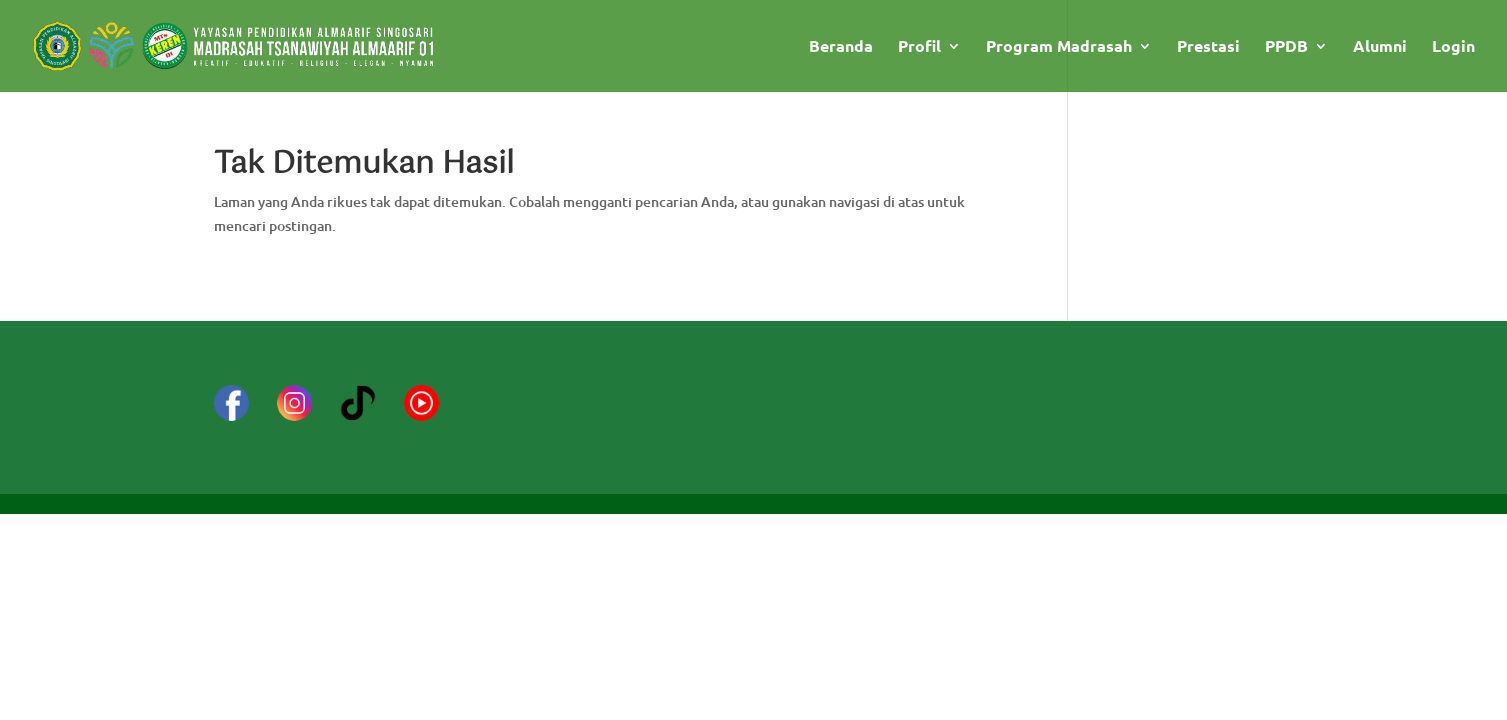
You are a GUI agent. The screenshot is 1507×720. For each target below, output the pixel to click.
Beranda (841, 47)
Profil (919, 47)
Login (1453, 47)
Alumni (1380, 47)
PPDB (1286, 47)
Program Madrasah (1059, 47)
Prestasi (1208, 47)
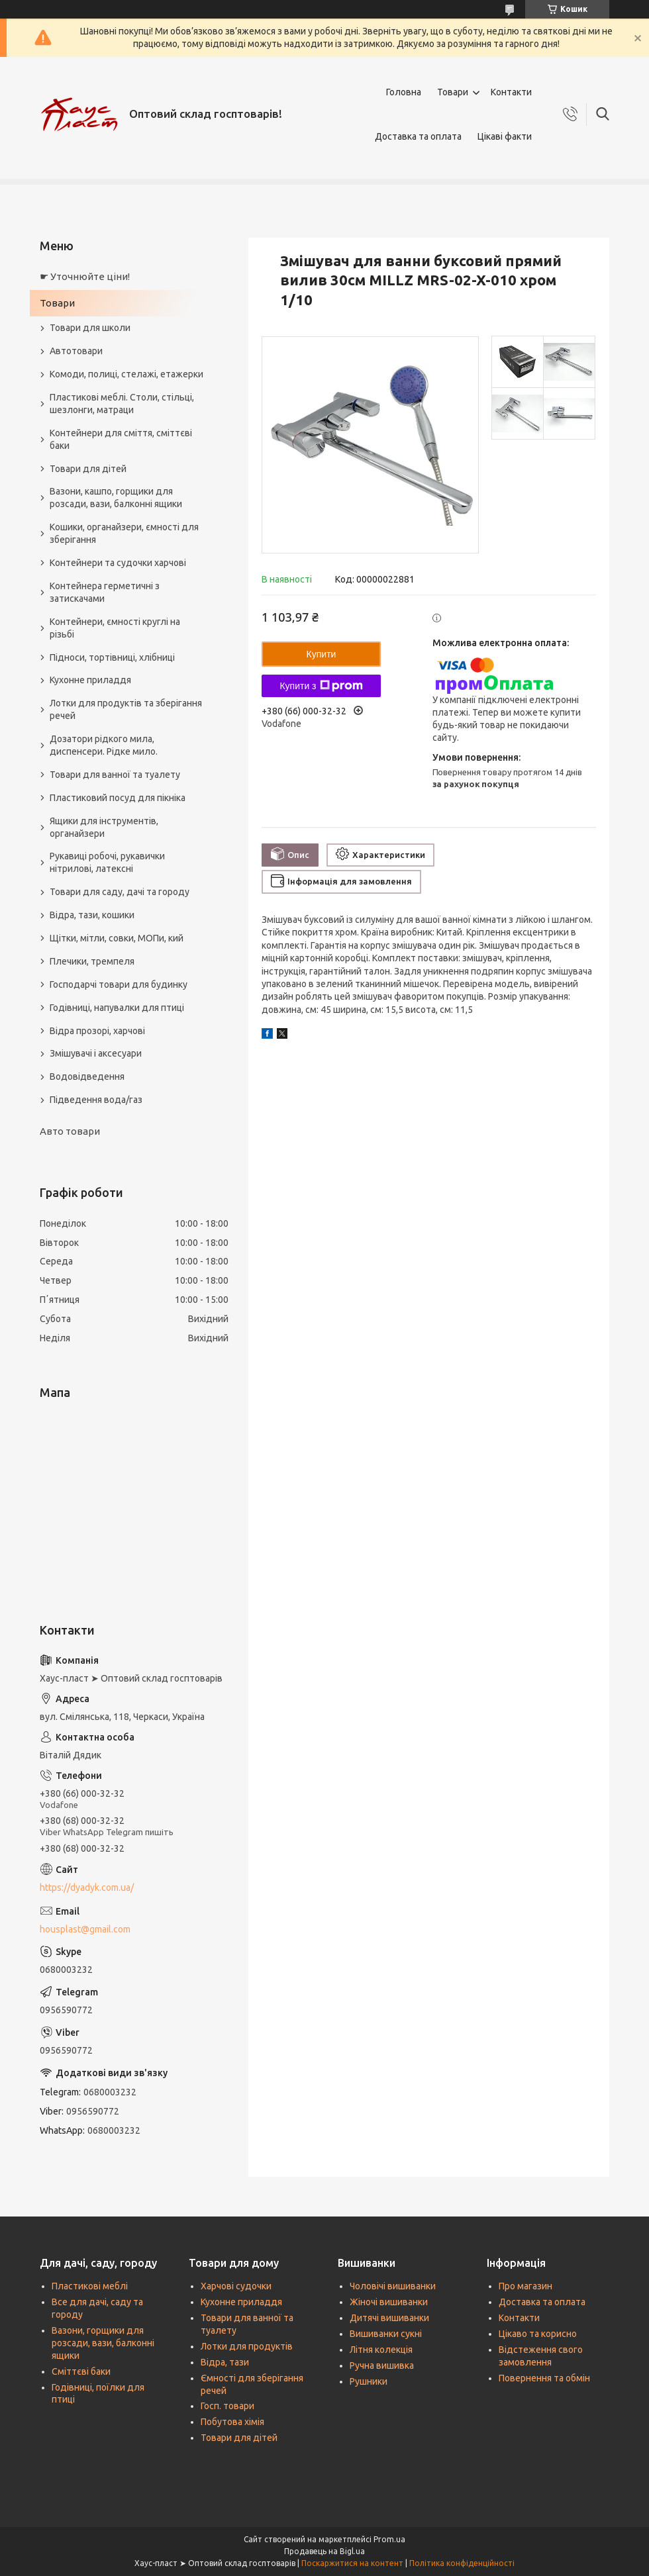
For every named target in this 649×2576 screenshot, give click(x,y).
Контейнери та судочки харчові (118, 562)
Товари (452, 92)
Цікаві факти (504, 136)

################

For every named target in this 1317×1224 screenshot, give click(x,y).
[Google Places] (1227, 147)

################

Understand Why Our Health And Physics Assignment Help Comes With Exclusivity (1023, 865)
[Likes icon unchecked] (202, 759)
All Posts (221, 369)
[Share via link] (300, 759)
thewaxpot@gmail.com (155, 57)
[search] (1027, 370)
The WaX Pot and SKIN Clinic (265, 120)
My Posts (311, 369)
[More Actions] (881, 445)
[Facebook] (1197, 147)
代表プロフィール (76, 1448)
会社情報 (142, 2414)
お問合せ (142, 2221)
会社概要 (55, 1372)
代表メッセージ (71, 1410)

################

- [Exercise goal]
Show each line of the records above that contains the word "named".

- [Full output]
For every named target in this 649×2576 screenshot, give click(x,y).
For every named target in this 1317×1224 screenshot, give click(x,y).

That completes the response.